**Exercise details**
Identify every line in the records below that contains the string "height", and copy each such line. Case counts.

● ● ● ● ●

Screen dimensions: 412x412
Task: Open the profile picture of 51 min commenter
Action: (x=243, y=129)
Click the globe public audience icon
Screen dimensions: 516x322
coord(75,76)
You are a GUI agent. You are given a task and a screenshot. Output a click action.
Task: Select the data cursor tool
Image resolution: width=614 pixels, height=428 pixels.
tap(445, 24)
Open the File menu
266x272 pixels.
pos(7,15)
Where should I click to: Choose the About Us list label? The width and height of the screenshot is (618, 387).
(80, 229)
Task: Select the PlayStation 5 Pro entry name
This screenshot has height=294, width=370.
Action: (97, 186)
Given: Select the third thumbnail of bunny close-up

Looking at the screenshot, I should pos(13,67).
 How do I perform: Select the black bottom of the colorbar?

● ● ● ● ●

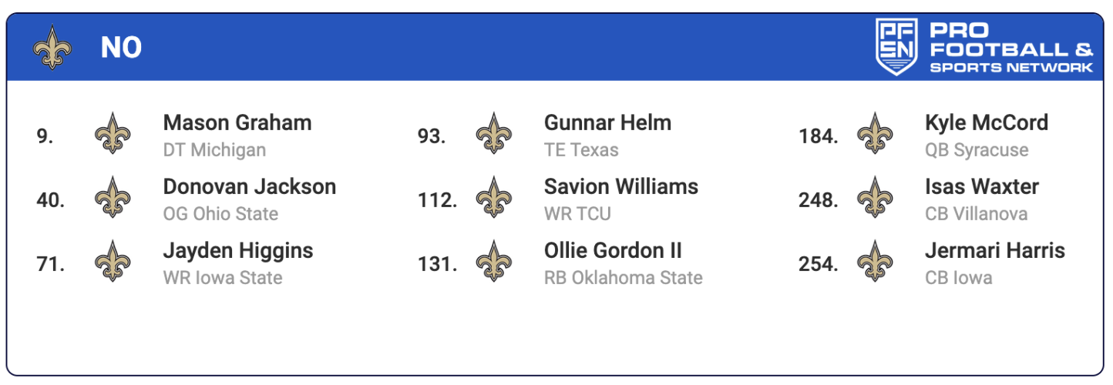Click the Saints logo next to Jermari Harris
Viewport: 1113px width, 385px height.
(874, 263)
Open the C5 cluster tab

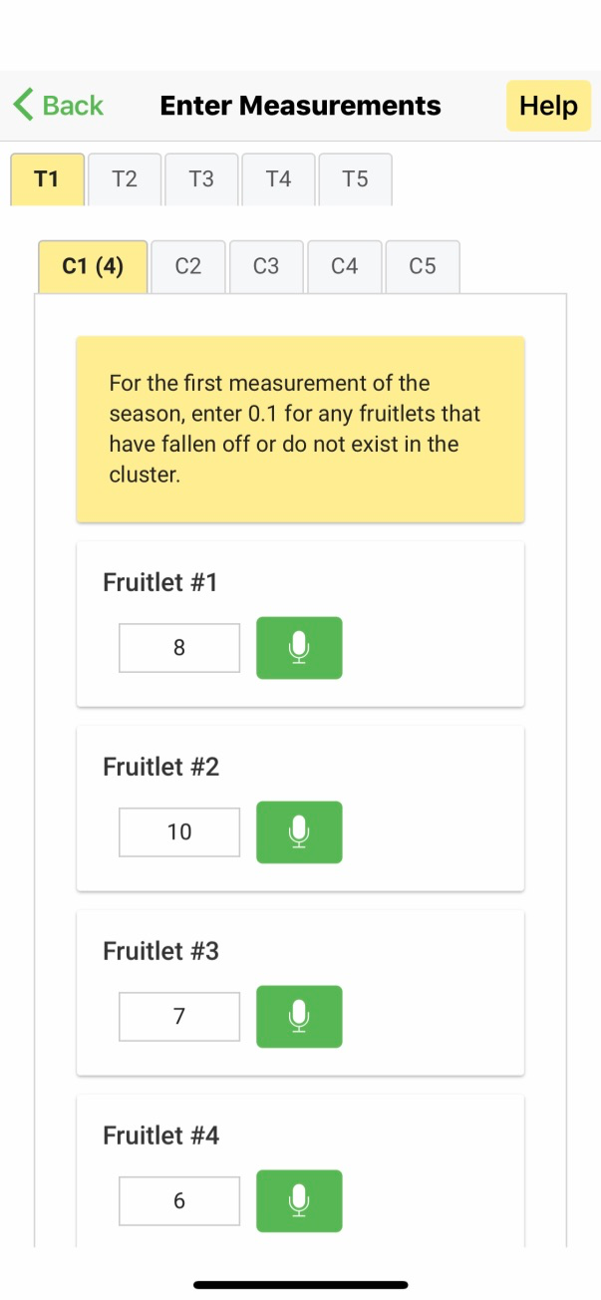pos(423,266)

● ● ● ● ●

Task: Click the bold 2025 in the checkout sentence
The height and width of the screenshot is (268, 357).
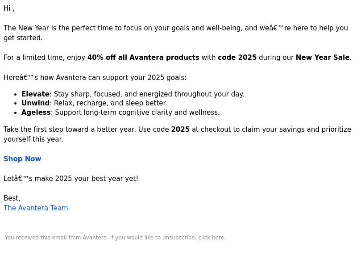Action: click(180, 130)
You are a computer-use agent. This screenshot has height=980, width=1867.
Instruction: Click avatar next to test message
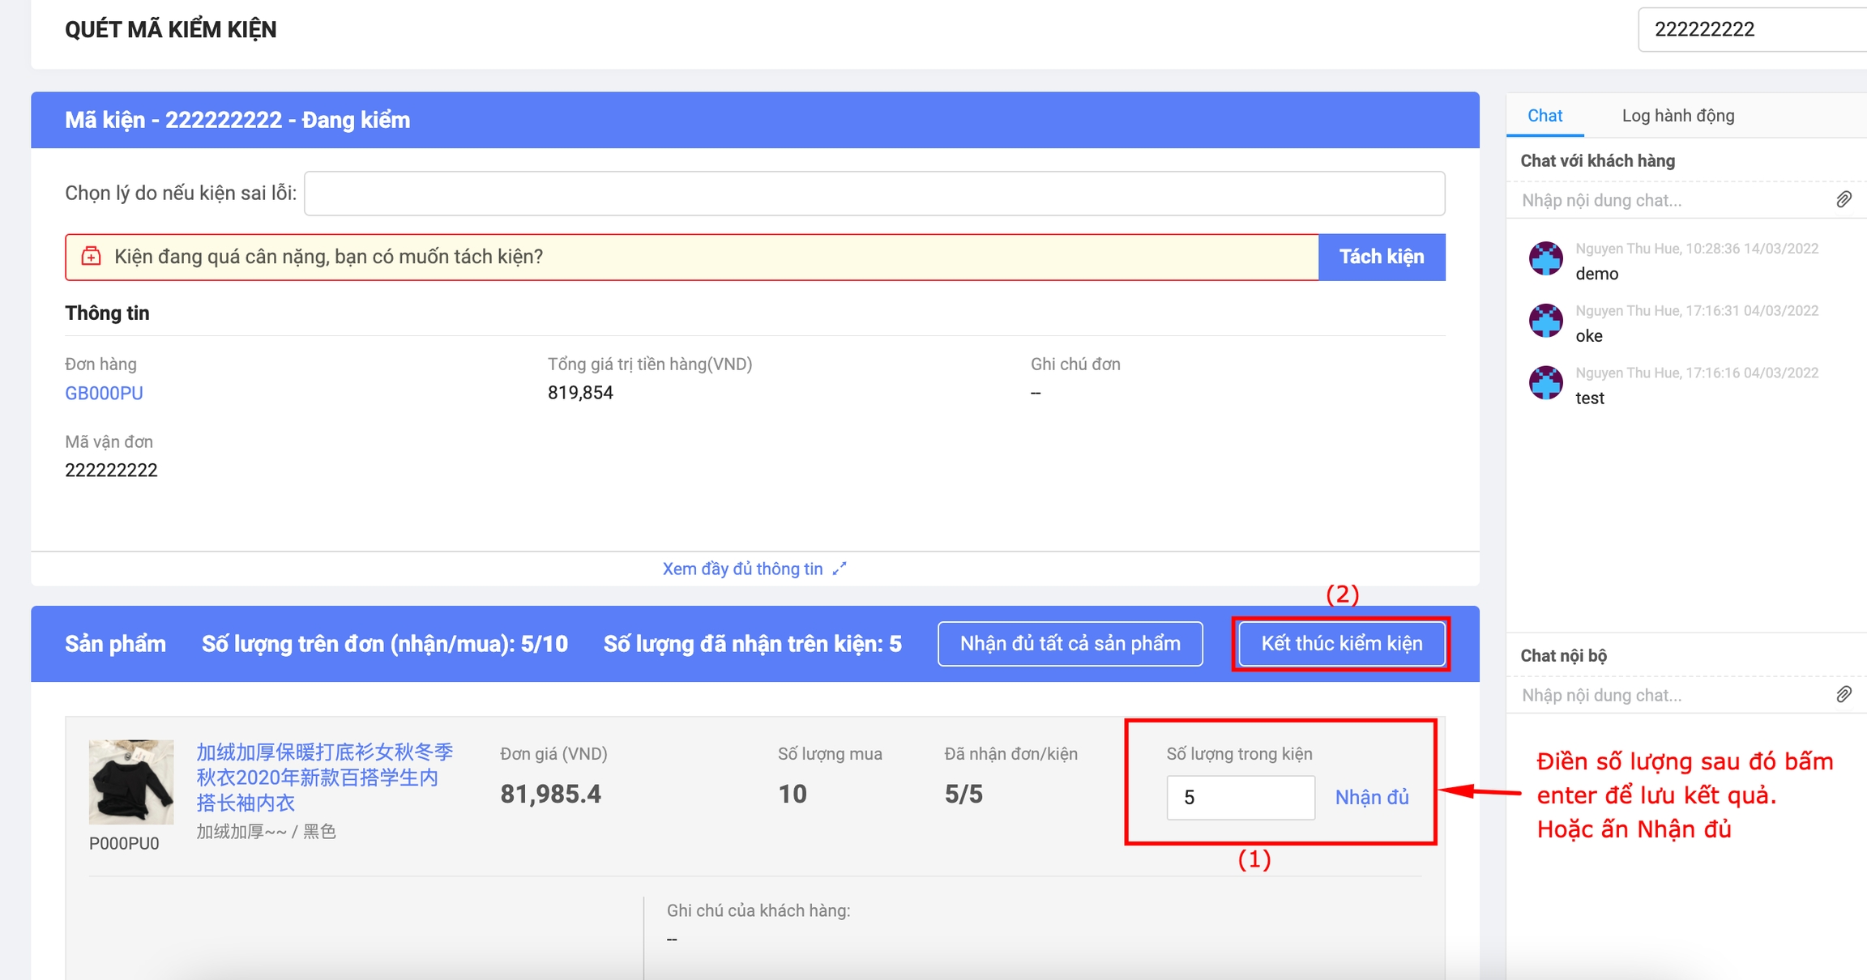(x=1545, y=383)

● ● ● ● ●

**Solution below**
Image resolution: width=614 pixels, height=428 pixels.
Where should I click to: Choose the About Us list label? The width and height of the screenshot is (618, 387).
This screenshot has height=294, width=370.
Viewport: 1113px width, 385px height.
The height and width of the screenshot is (268, 357).
You are a computer-use agent. This screenshot has height=980, width=1867.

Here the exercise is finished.